● TASK:
Word for word, set down every line of the entries below from the line with "Given: Click the" to the line with "The image size is (711, 1265).", including both, and no other line.

● RECORDS FOR THIS EXERCISE:
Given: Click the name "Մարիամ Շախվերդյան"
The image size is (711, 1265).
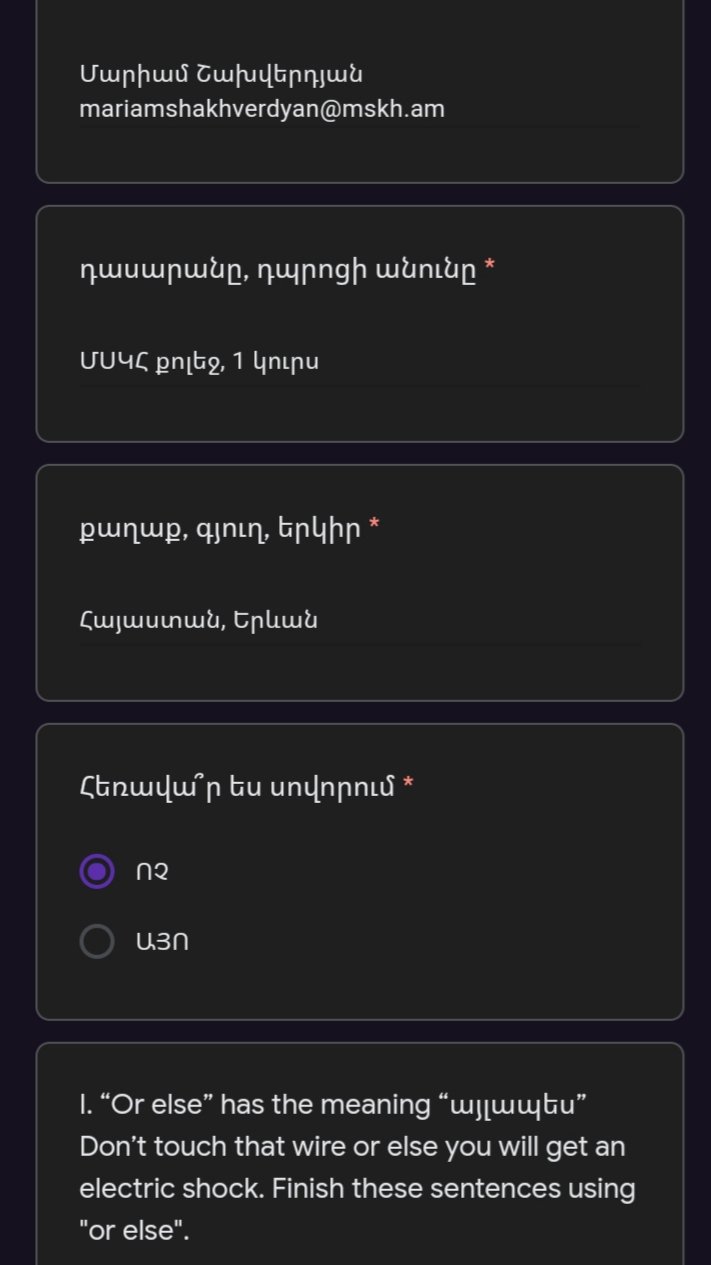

==

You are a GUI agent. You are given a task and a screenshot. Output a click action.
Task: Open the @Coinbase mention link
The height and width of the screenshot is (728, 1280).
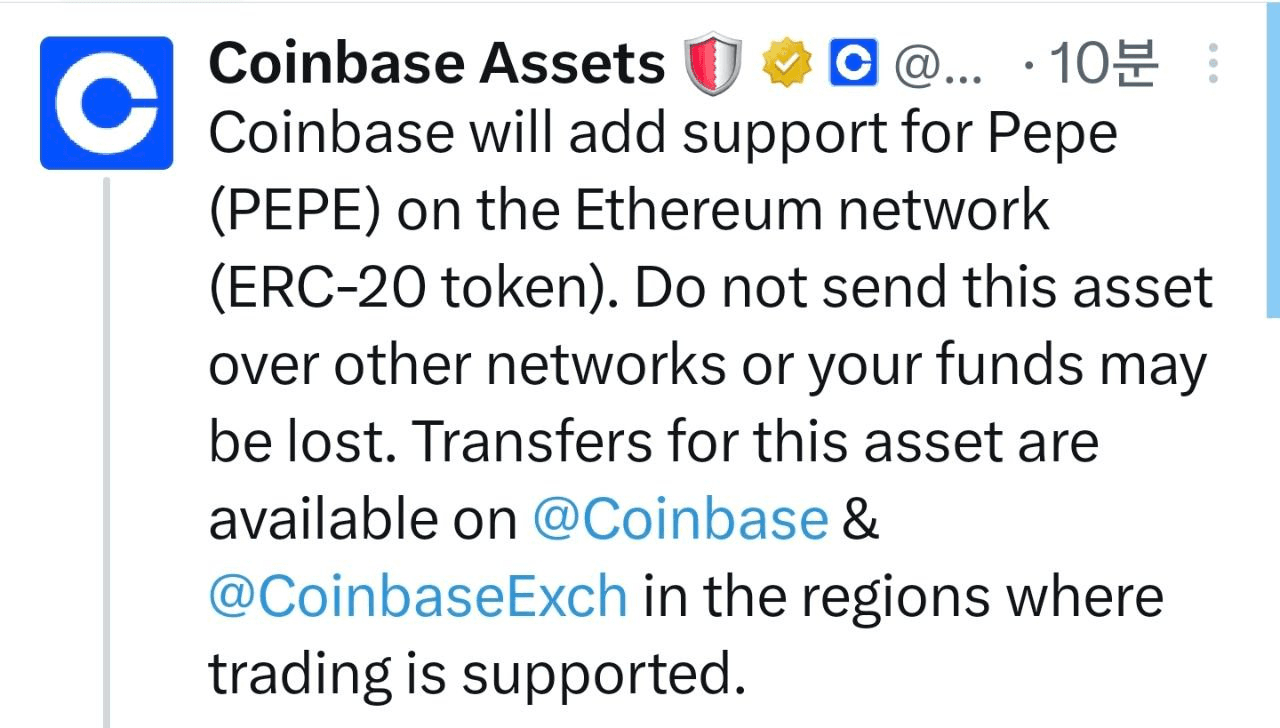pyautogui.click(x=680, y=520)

● ANSWER TO THIS EXERCISE:
Given: Click the name "Մարիամ Շախվերդյան"
The image size is (711, 1265).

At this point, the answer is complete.